On the other hand, having the horse roll for surprise can be reasonable. It might notice somethig that the rider misses. Unless the rider has a magical connection to facilitate communication, the only thing the rider would know would be that something is wrong. IRL, animals react differently to different stimuli, so a nearby fire would cause a different reaction than a nearby dragon, which in turn would be different from the reaction to goblins in the bushes at the edge of the path. Recognizing just what the various reactions mean is the hard part.
 

exempt

First Post
I would have the mount roll a Spot/Listen check to see if it notices something.

If it fails, then it still acts on the rider's turn, but it can't do anything special other than move (like fight; though it probably couldn't anyway since it's a surprise round).

If it succeeds and the rider succeeds, then the mount acts on the rider's turn and it can do more than move (like fight).

If it succeeds but the rider fails, then the mount can do what it is trained or has the intelligence to do. For horses, this would be simply sit there until goaded to move, but more advanced mounts could take off and fight without their ride knowing what's up.

And yes, the mount acts on your turn: Your mount acts on your initiative count as you direct it. You move at its speed, but the mount uses its action to move. (from d20srd.org: http://www.d20srd.org/srd/combat/specialAttacks.htm#mountedCombat).
 

Laman Stahros

First Post
calypso15 said:
It just sounds like the player wants the best of both worlds: two spot checks instead of one, with no downside if one or the other fails.
I think you are missing the point in the OP. The DM called for the horse to make a Spot check, not the player. The player was opposed to it on the grounds that the horse is controlled by the PC, who made his Spot check.

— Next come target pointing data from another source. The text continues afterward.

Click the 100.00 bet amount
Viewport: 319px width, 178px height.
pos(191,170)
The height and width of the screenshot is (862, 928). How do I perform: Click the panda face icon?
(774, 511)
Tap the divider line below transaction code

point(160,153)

In the games that I GM, I do not make mounts make Spot checks. There is enough going on at the table without trying to shoehorn reality into a fantasy game. YMMV.
 

green slime

First Post
IMO, a needless complication.

Consider:

Which would you rather keep track of?

4 PC's with 2 cohorts and a monolithic group of enemies (say 20 worg riders), or the same + 6 mounts + animal companions, and 20 mounted goblins plus 20 worg.

After you've finished rolling Spot checks, annoted the results, and determined initiative, its time to go home.

What does it add? Is this benefit worth it?
 

ThirdWizard

First Post
Drowbane said:
/jawdrop. Where is that in the PHB, guessing in the combat section?

I think it's in the combat chapter under mounted combat, but I haven't used the actual book for anything in so long I can't be sure.
 

Atavar

First Post
Thanks for the great replies everyone. I can see a DM choosing to hand-wave the issue and only require one role from the rider to make things simpler. However, I see nothing wrong with my ruling, either.

If a mount is paralyzed can he still act on the rider's turn just because the rider isn't paralyzed? No. Can a mount become paralyzed? Yes.

If a mount is dazed can he still act on the rider's turn just because the rider isn't dazed? No. Can a mount become dazed? Yes.

If a mount is surprised can he still act on the rider's turn just because the rider isn't surprised? I say no. Can a mount become surprised? Well, if it can become surprised when it is alone, then it can become surprised when it has a rider. It doesn't magically gain immunity to surprise when someone climbs onto its back.

In my campaign's case only one of the characters is mounted, and the foes are rarely mounted, so the extra roles/time issue isn't really a factor for me.

As it stands, I see nothing in the RAW that makes mounts immune to surprise, and since it doesn't specifically say how to handle mount surprise that leaves it a Rule 0 issue.